## Problem details
Take the data that sits below and write it out again exactly.

## Supplied information

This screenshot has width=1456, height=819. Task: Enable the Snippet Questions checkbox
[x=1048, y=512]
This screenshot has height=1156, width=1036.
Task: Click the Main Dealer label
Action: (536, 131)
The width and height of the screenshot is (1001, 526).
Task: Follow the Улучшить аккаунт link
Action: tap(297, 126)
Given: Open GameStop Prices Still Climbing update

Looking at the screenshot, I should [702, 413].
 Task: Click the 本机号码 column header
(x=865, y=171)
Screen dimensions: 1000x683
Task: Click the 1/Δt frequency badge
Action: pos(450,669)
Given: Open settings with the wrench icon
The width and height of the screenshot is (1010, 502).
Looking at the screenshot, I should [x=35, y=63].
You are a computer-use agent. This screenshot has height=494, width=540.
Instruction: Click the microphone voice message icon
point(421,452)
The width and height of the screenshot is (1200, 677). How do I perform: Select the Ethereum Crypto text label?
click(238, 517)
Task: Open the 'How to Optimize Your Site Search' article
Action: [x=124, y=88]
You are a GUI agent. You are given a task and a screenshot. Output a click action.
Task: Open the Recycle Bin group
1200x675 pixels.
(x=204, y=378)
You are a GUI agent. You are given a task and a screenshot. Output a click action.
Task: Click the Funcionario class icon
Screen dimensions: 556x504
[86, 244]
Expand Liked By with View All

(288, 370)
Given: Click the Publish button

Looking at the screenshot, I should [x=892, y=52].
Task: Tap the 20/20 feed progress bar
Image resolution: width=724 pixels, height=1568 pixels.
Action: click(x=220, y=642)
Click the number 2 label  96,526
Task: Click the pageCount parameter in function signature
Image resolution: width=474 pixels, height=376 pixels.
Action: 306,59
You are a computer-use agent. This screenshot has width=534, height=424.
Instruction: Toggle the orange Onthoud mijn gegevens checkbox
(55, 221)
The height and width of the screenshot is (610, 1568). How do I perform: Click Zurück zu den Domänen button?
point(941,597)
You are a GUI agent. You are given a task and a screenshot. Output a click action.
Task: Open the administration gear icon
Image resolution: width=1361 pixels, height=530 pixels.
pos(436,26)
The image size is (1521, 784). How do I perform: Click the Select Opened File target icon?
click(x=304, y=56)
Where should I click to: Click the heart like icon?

## Reply to the task
This screenshot has width=1456, height=819. Task: Enable the Snippet Questions checkbox
[x=1048, y=512]
This screenshot has height=1156, width=1036.
Task: Click the Main Dealer label
Action: (536, 131)
The width and height of the screenshot is (1001, 526).
Task: Follow the Улучшить аккаунт link
Action: tap(297, 126)
Given: Open GameStop Prices Still Climbing update

Looking at the screenshot, I should [702, 413].
 Task: Click the 本机号码 column header
(x=865, y=171)
Screen dimensions: 1000x683
Task: Click the 1/Δt frequency badge
Action: pos(450,669)
Given: Open settings with the wrench icon
The width and height of the screenshot is (1010, 502).
Looking at the screenshot, I should [x=35, y=63].
You are a computer-use agent. This screenshot has height=494, width=540.
Instruction: Click the microphone voice message icon
point(421,452)
The width and height of the screenshot is (1200, 677). How do I perform: Select the Ethereum Crypto text label?
click(238, 517)
Task: Open the 'How to Optimize Your Site Search' article
Action: [x=124, y=88]
You are a GUI agent. You are given a task and a screenshot. Output a click action.
Task: Open the Recycle Bin group
1200x675 pixels.
(x=204, y=378)
You are a GUI agent. You are given a task and a screenshot. Output a click action.
Task: Click the Funcionario class icon
Screen dimensions: 556x504
[86, 244]
Expand Liked By with View All

(288, 370)
Given: Click the Publish button

Looking at the screenshot, I should [x=892, y=52].
Task: Tap the 20/20 feed progress bar
Image resolution: width=724 pixels, height=1568 pixels.
Action: click(x=220, y=642)
Click the number 2 label  96,526
Task: Click the pageCount parameter in function signature
Image resolution: width=474 pixels, height=376 pixels.
Action: 306,59
You are a computer-use agent. This screenshot has width=534, height=424.
Instruction: Toggle the orange Onthoud mijn gegevens checkbox
(55, 221)
The height and width of the screenshot is (610, 1568). How do I perform: Click Zurück zu den Domänen button?
point(941,597)
You are a GUI agent. You are given a task and a screenshot. Output a click action.
Task: Open the administration gear icon
Image resolution: width=1361 pixels, height=530 pixels.
pos(436,26)
The image size is (1521, 784). How do I perform: Click the Select Opened File target icon?
click(x=304, y=56)
Where should I click to: Click the heart like icon?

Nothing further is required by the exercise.